Enseigner à distance ? Pour une partie non négligeable du corps enseignant, l’usage massif des cours en ligne est contraire à leur éthique professionnelle, ou simplement impossible. Cette situation favorise la fracture numérique des apprenants et des enseignants, et précarise davantage les vacataires et les doctorants. Pour les enseignants-chercheurs, cette situation exceptionnelle nécessite de tirer le meilleur des outils existants, et de repenser les modes d’interaction avec leurs étudiants. Nous avons demandé à une experte des interactions par écran, Christine Develotte, Professeure émérite au laboratoire ICAR, à l’ENS de Lyon, de s’exprimer sur le sujet.
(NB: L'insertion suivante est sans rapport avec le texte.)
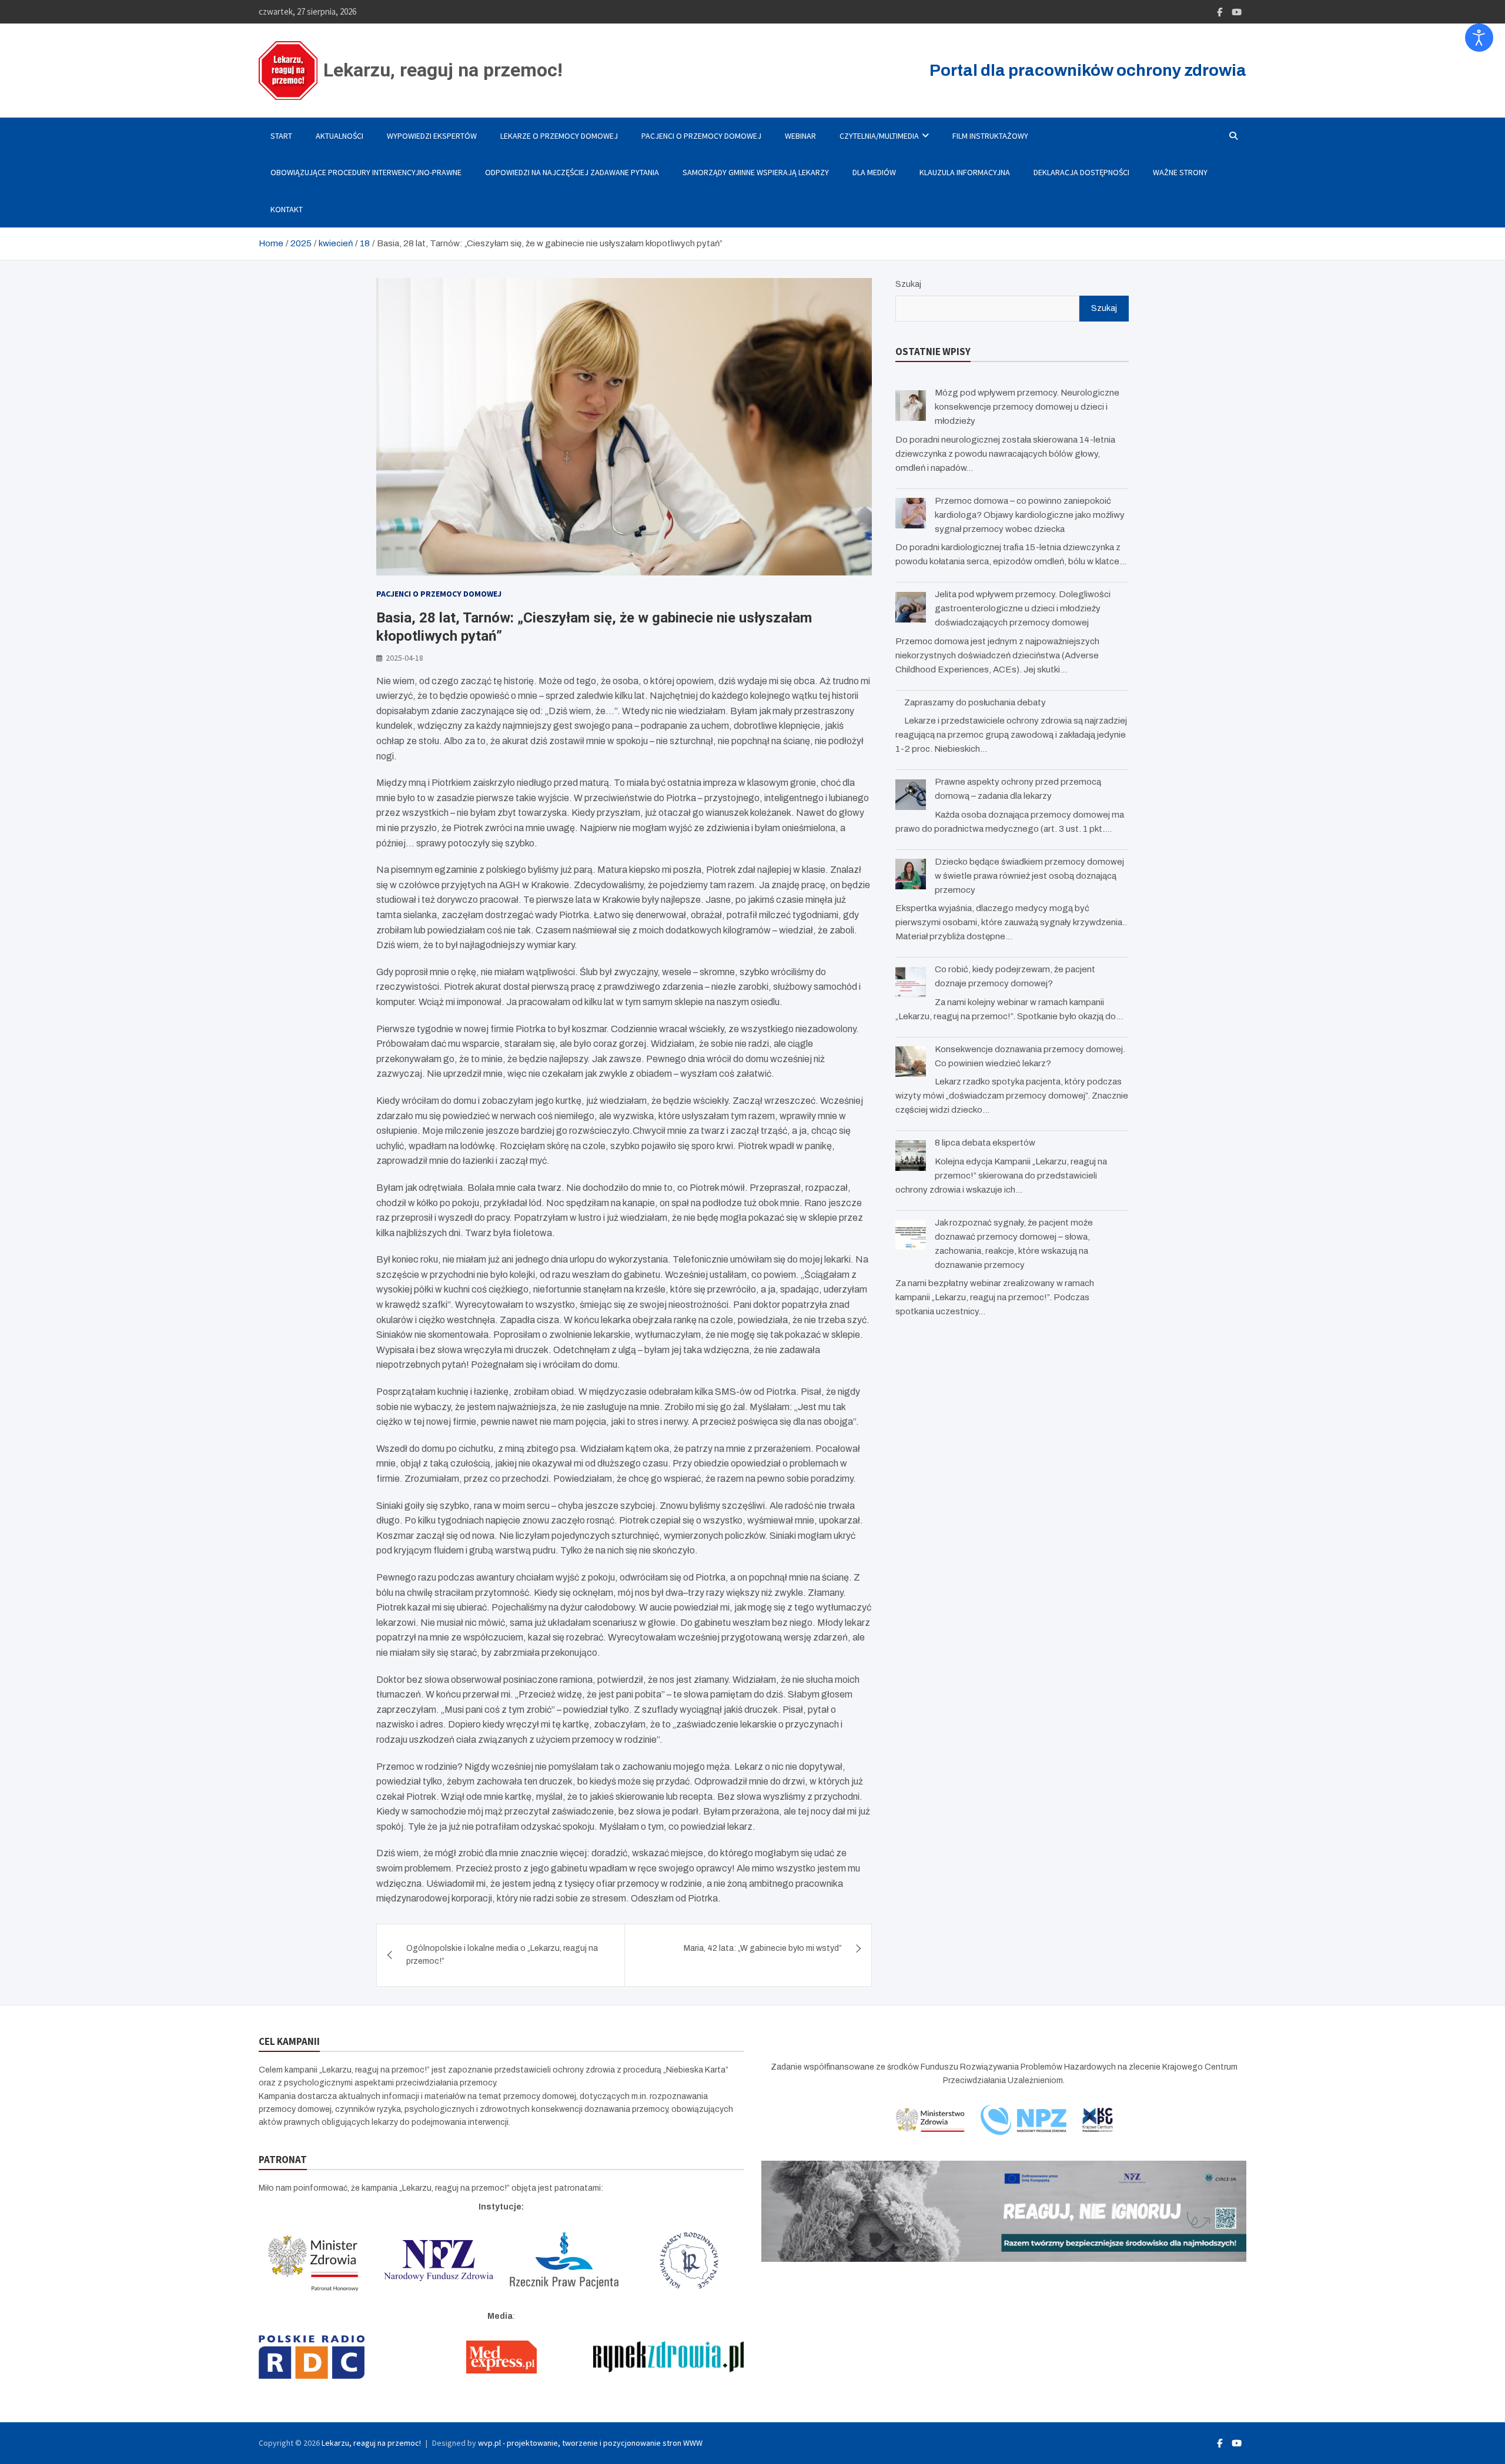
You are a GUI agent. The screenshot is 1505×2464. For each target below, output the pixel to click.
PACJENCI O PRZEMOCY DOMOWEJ (701, 135)
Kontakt (286, 209)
Que restera-t-il de cette expérience dans l’enseignement à distance ?

Je pense que les cas de figure sont différents selon que les enseignants pratiquaient déjà l’enseignement par écran en simultané (synchrone) ou non (asynchrone), ou ceux qui ont commencé cette pratique durant le confinement. Dans le premier cas, c’est intégré, donc ça n’a pas vraiment changé leurs pratiques. J’ai d’ailleurs des collègues autour de moi qui me disent que cela leur a fait gagner du temps, car ils n’ont plus les déplacements pour aller enseigner, tout est prêt sur la plateforme, et les étudiants sont présents directement. Au contraire, pour beaucoup d’enseignants, ça a été un choc terrible de devoir subitement changer de pratique, et d’apprendre des modes de fonctionnement différents.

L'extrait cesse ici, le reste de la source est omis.